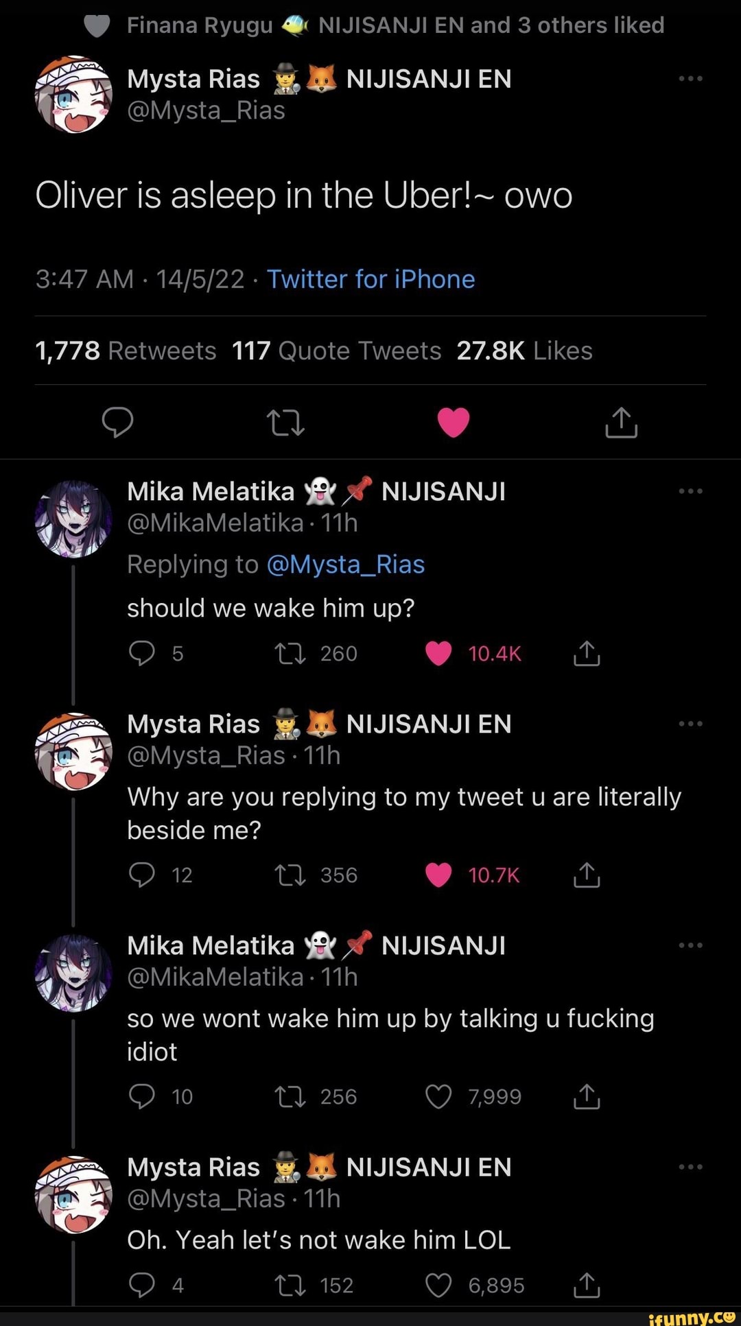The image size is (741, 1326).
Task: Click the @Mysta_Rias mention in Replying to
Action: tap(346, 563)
* * *
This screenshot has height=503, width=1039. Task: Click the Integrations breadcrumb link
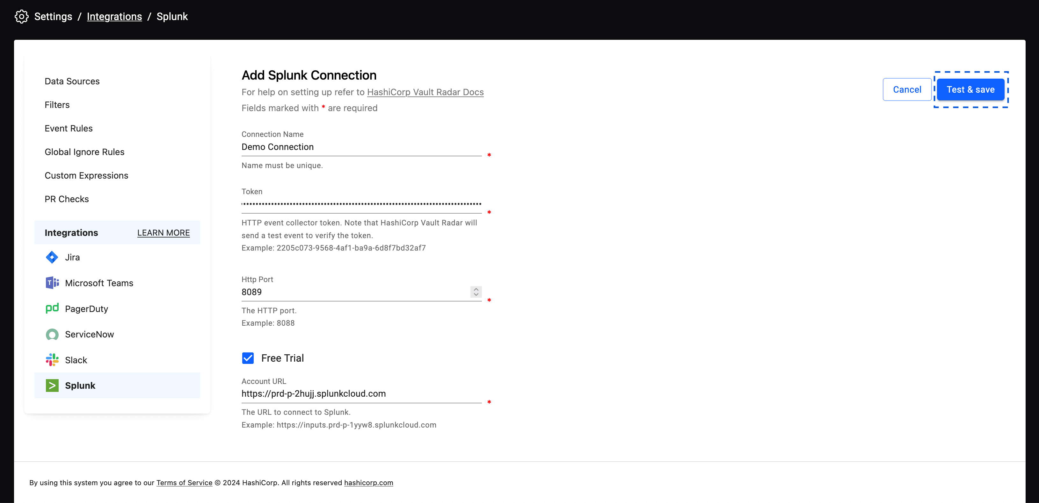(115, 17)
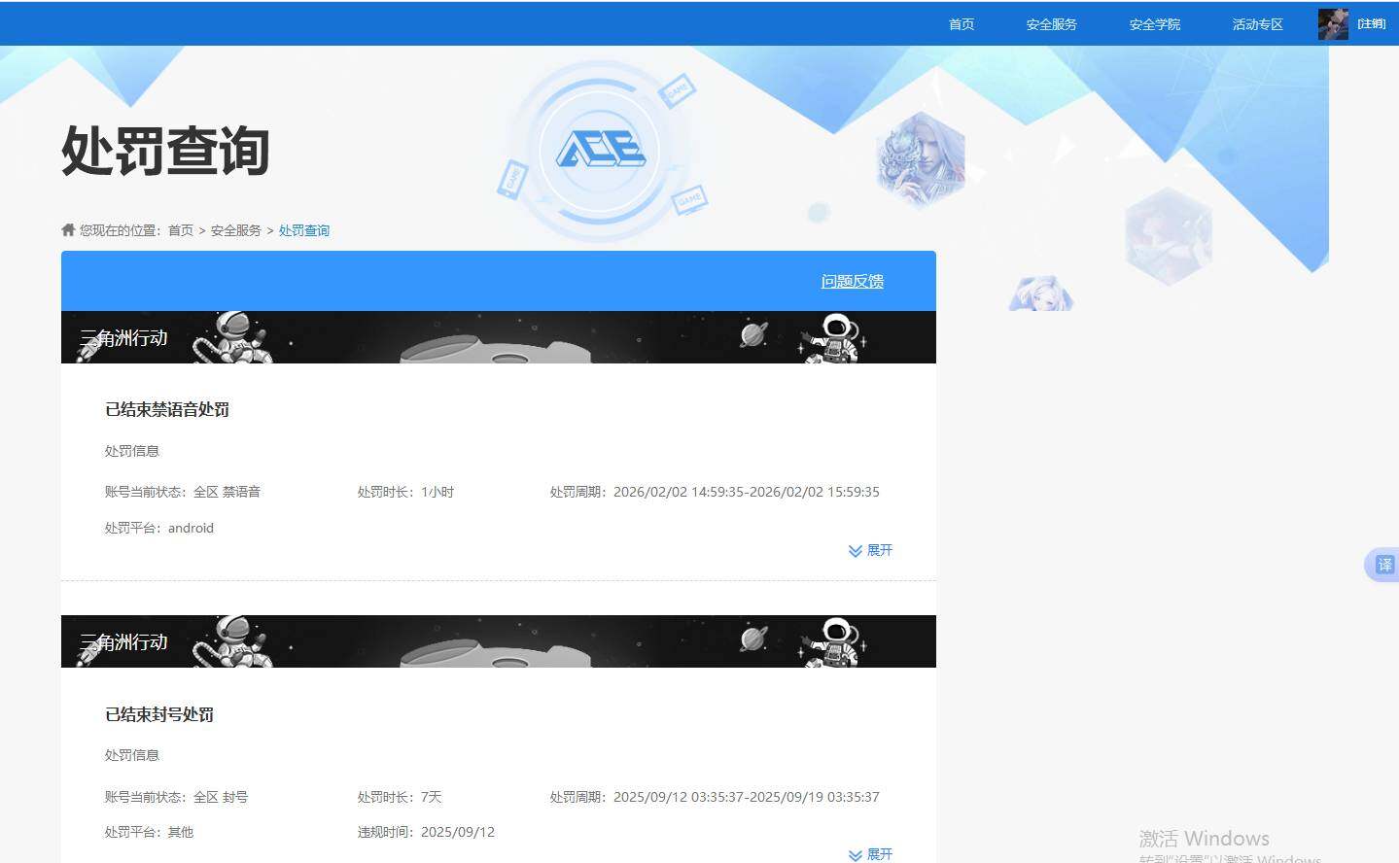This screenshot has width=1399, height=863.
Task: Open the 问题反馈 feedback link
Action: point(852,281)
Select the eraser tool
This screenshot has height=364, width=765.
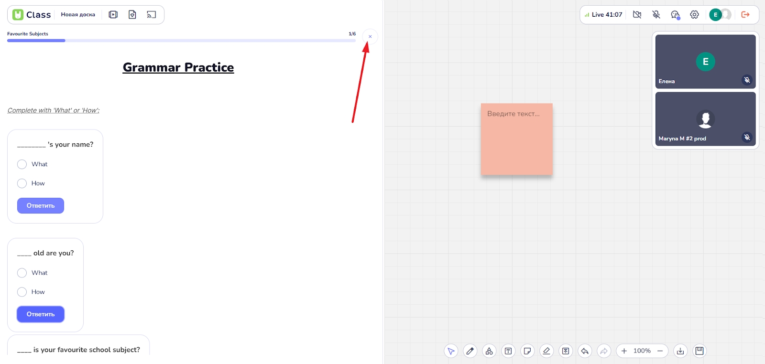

WHAT YOU WILL DO
Return word for word the lines above from the line with "Select the eraser tool" to the line with "This screenshot has height=364, width=765.", including both and leaving out all others.

EXERCISE ANSWER
Select the eraser tool
This screenshot has height=364, width=765.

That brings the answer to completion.